As to why films play such an important role in our lives, frequent correspondent George Morris passes on these all-important “things you would never know without the movie industry” – which he has culled from a blog:

At least one of a pair of identical twins is born evil.
Most laptop computers are powerful enough to override the communications system of any invading alien society.

It does not matter if you are heavily outnumbered in a fight involving martial arts, because your enemies will wait patiently to attack you one by one by dancing around in a threatening manner until you have knocked out their predecessors.

If you are blond and pretty, it is possible to become a world expert on nuclear fission at the age of 22.

Honest and hard working policemen are traditionally gunned down three days before their retirement.

Rather than wasting bullets, megalomaniacs prefer to kill their arch-enemies using complicated machinery involving fuses, pulley systems, deadly gases, lasers and man-eating sharks, which will allow their captives at least 20 minutes to escape.

Once applied, lipstick will never rub off, even while scuba diving.

You’re very likely to survive any battle in any war unless you make the mistake of showing someone a picture of your sweetheart back home.
Should you wish to pass yourself off as a German officer, it will not be necessary to speak the language.
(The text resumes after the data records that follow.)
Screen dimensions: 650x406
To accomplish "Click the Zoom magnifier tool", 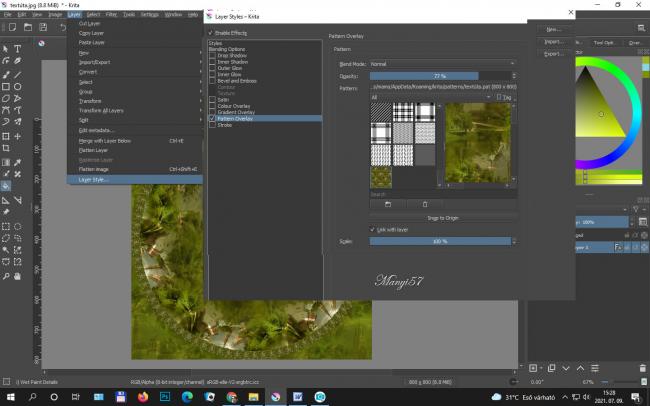I will tap(6, 275).
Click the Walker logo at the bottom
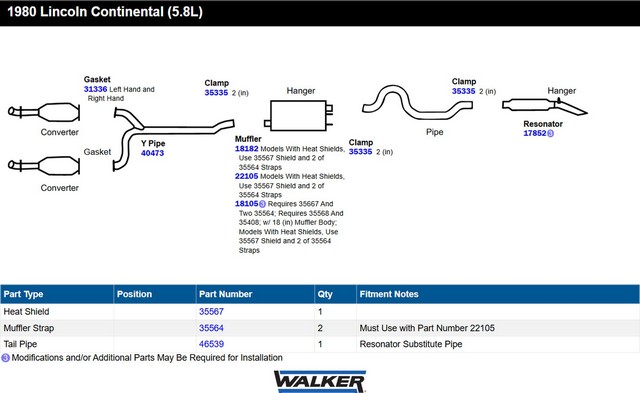The height and width of the screenshot is (393, 640). [320, 382]
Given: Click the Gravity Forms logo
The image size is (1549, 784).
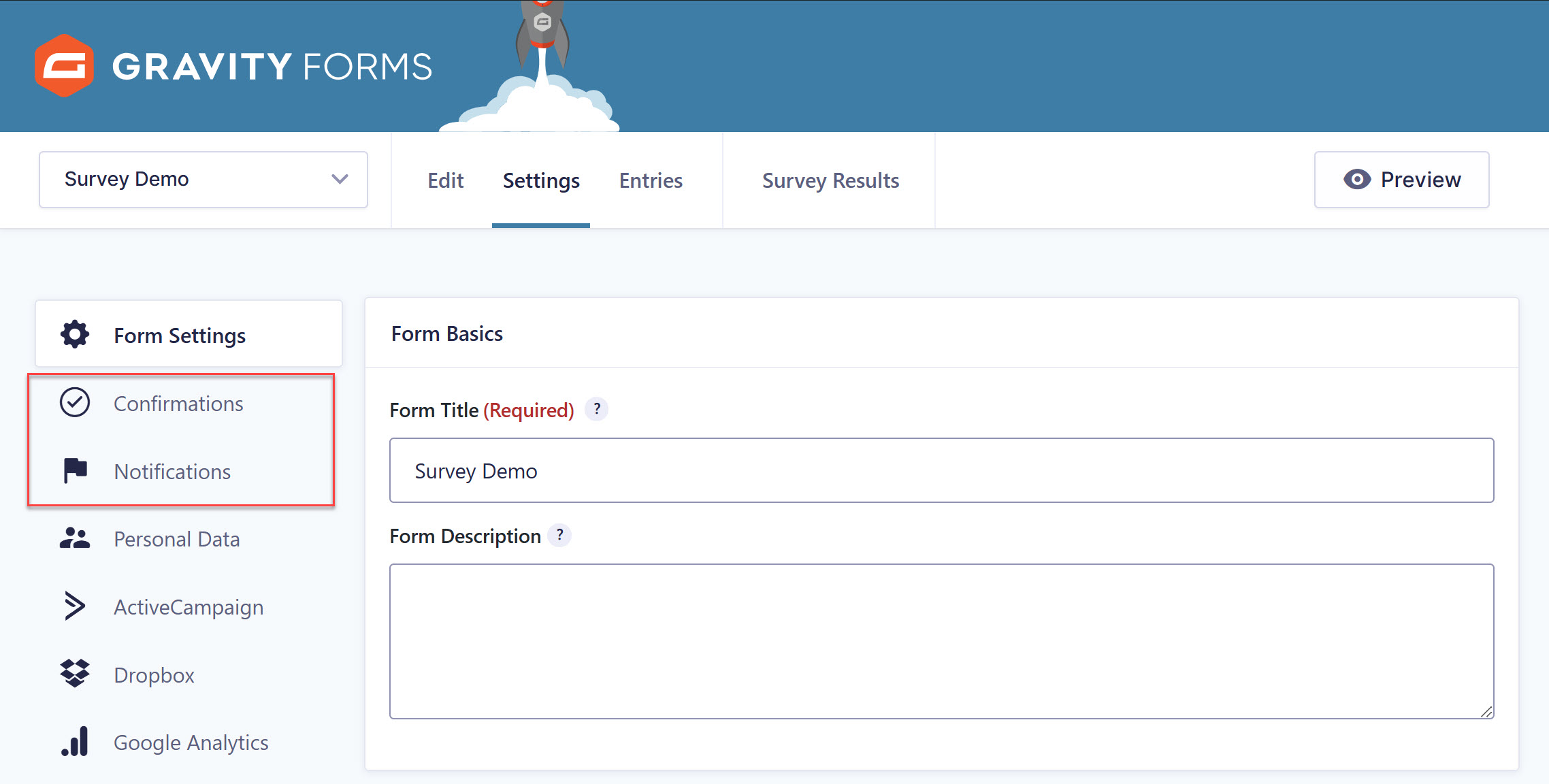Looking at the screenshot, I should 231,66.
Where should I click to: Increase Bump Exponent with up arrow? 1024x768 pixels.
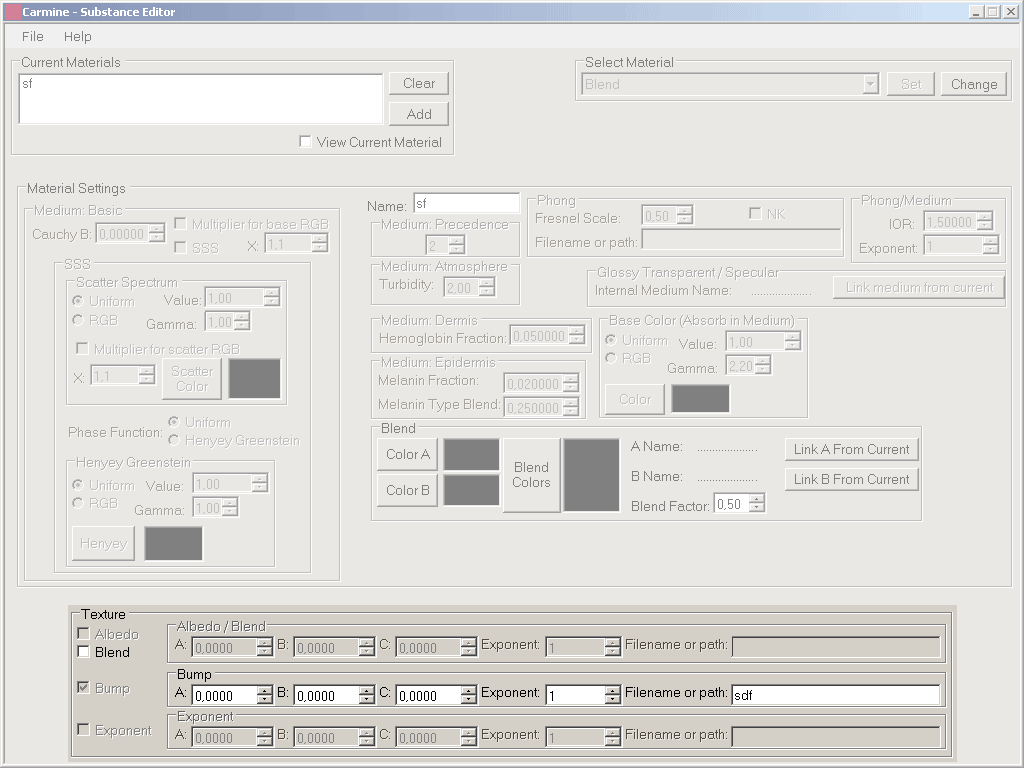tap(612, 690)
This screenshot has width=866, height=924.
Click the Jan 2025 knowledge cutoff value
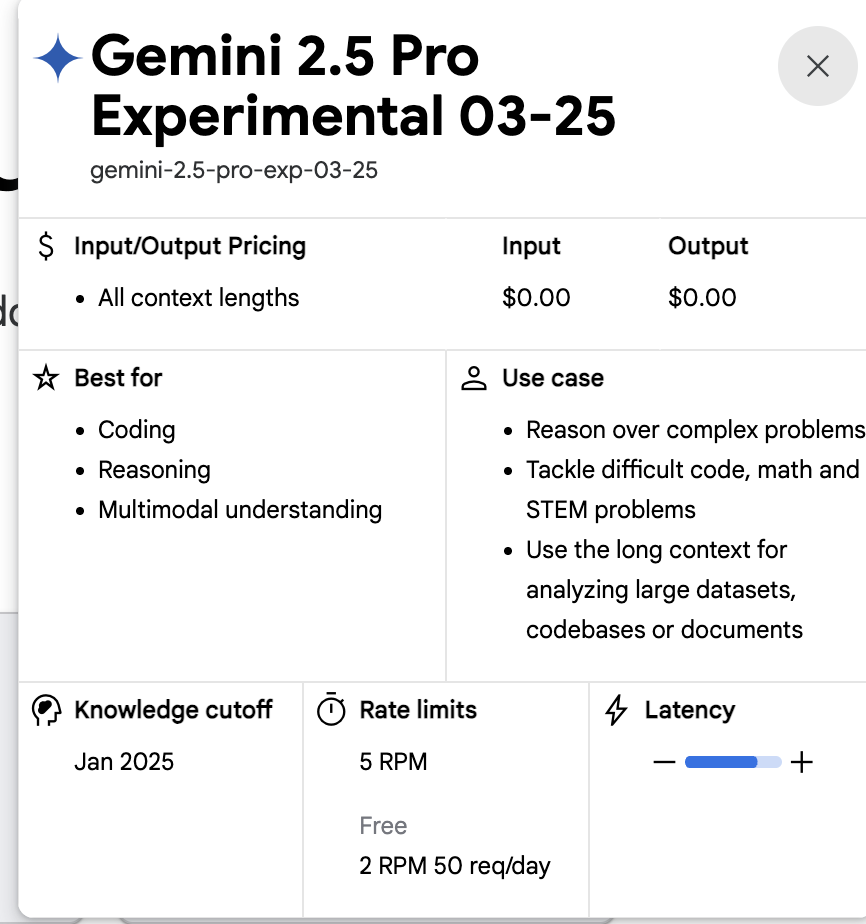pos(124,762)
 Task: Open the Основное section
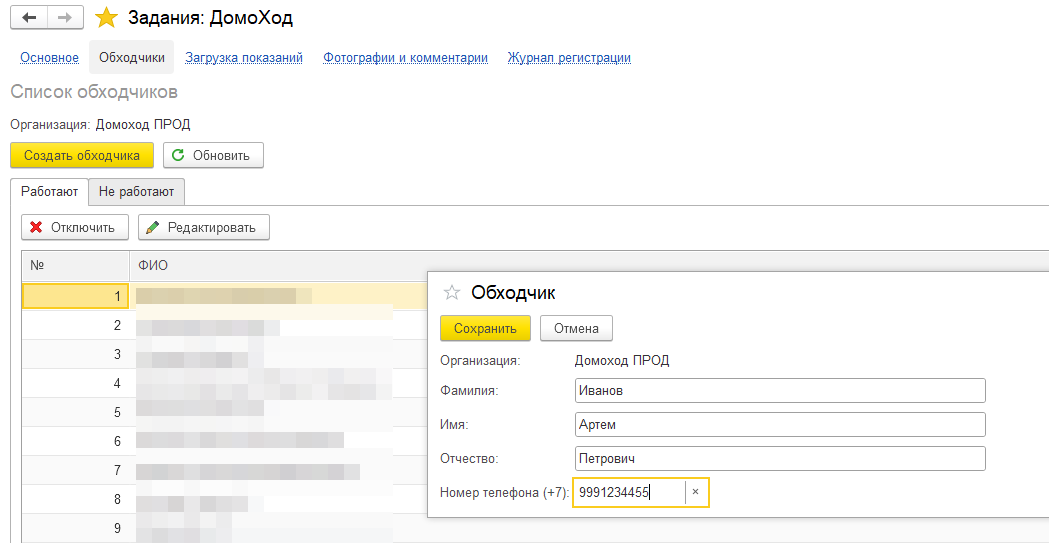(x=49, y=58)
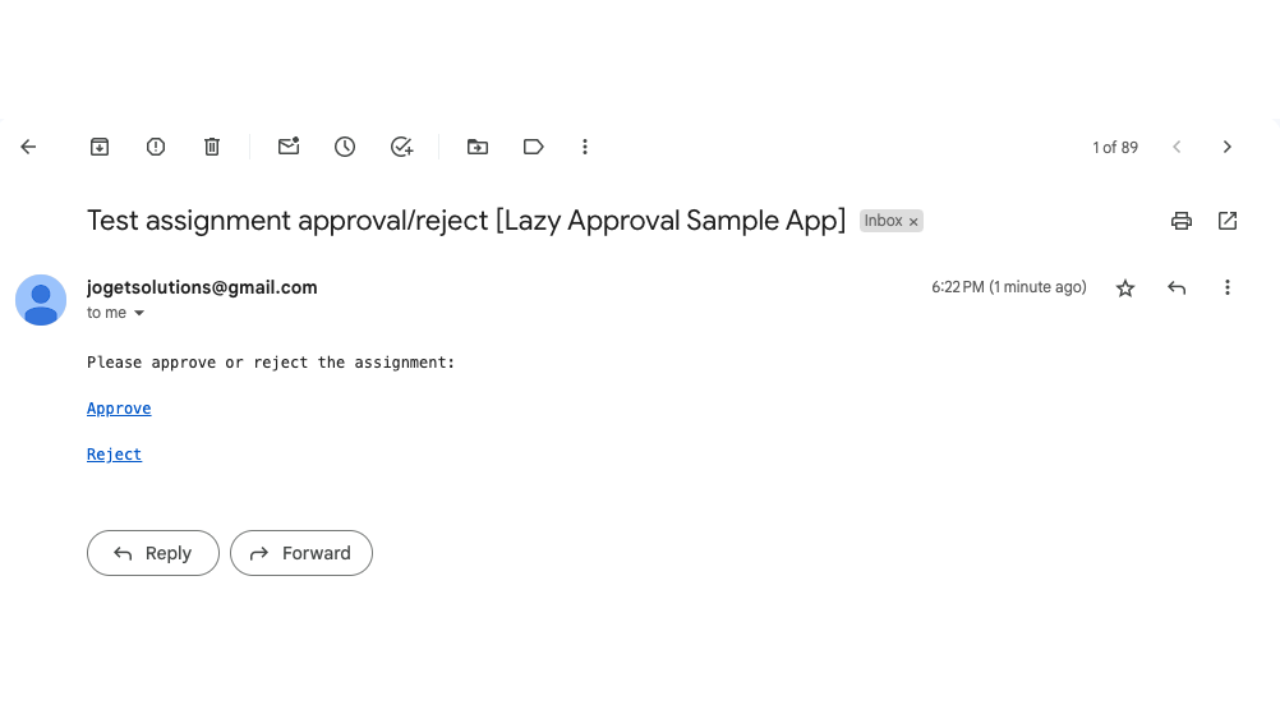This screenshot has width=1280, height=720.
Task: Add this email to Tasks
Action: (x=401, y=147)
A German accent will do.

The Eiffel Tower can be seen from any window in Paris.
If staying in a haunted house, women should investigate any strange noises in their most revealing underwear.
All bombs are fitted with electronic timing devices with large red readouts so you know exactly when they’re going to go off.
If you decide to start dancing in the street, everyone you bump into will know all the steps.